# DATA LISTING
☆ ☆ ☆ ☆
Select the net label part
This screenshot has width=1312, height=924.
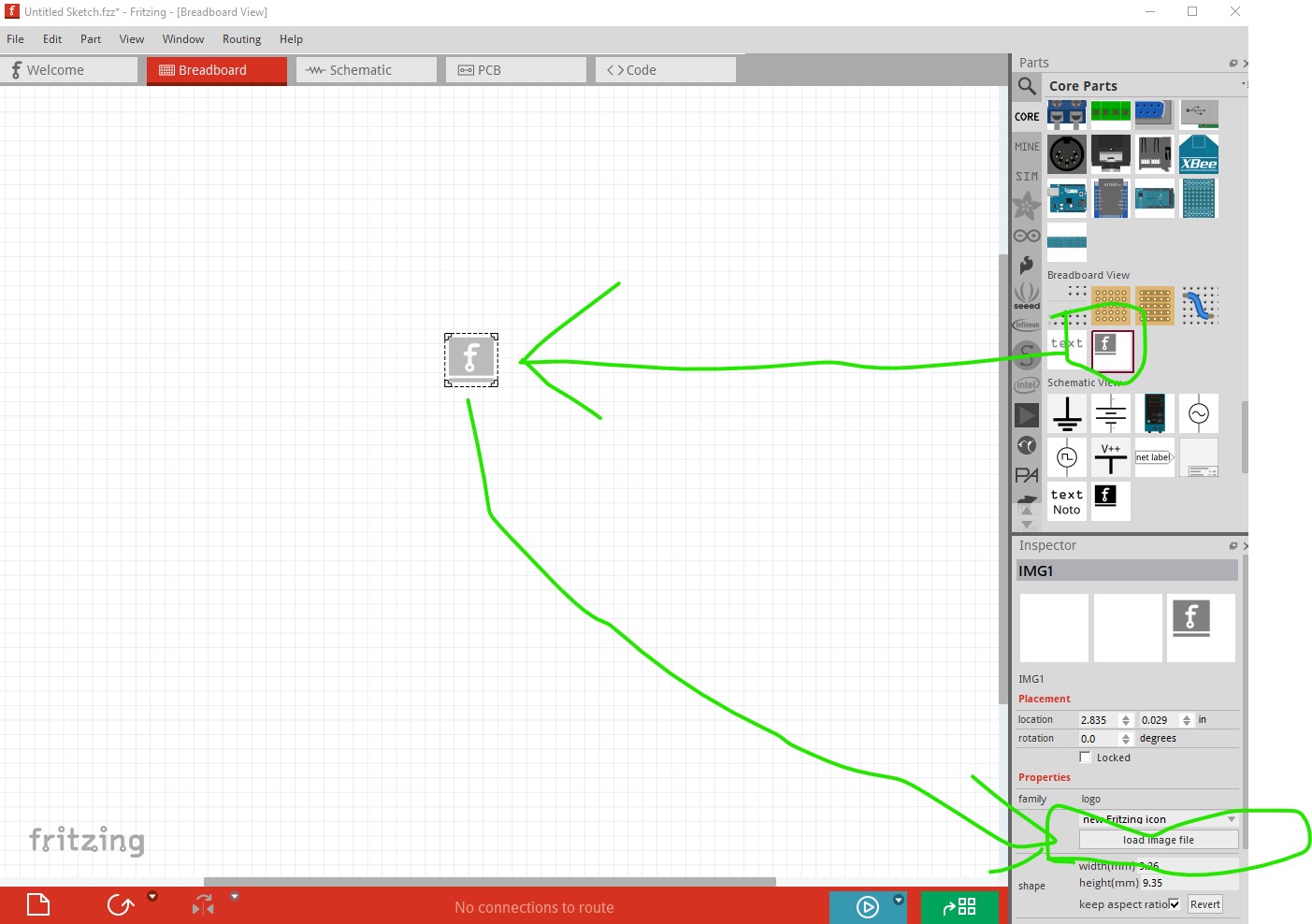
☆ ☆ ☆ ☆
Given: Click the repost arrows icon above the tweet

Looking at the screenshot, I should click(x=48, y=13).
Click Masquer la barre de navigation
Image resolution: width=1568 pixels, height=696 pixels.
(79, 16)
☆ ☆ ☆ ☆
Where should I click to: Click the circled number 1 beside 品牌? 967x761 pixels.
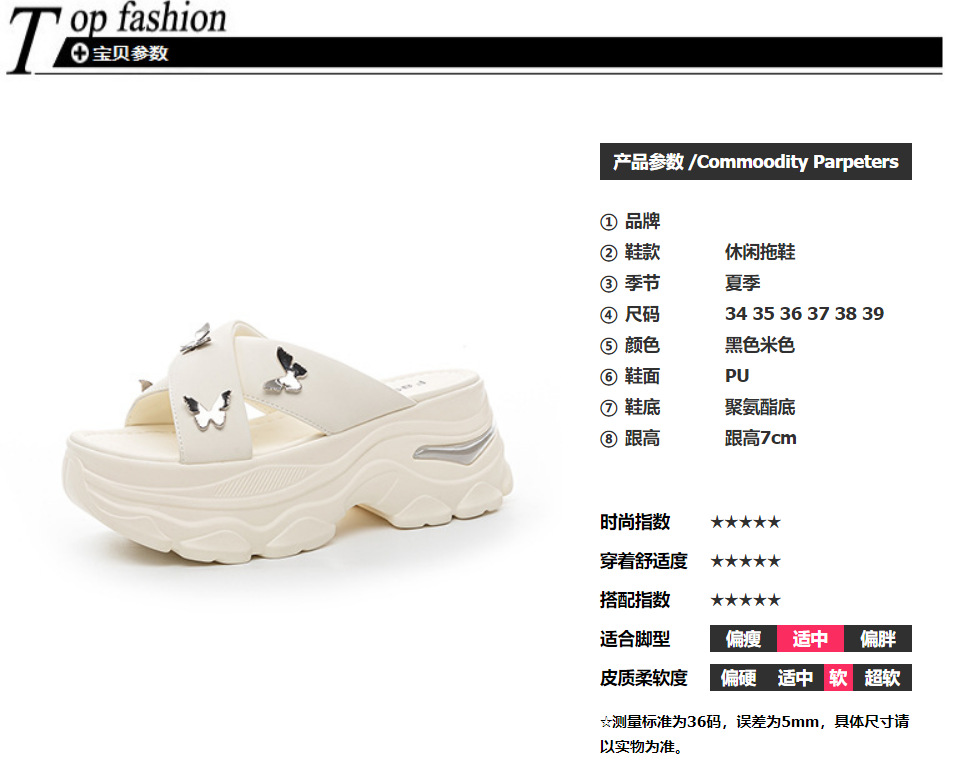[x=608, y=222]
☆ ☆ ☆ ☆
Where the line holding "Select the net label part" appears in the listing above, start reproducing exactly, and end with the line holding "This screenshot has width=1312, height=924.".

# RESULT OF THIS EXERCISE
Select the net label part
This screenshot has width=1312, height=924.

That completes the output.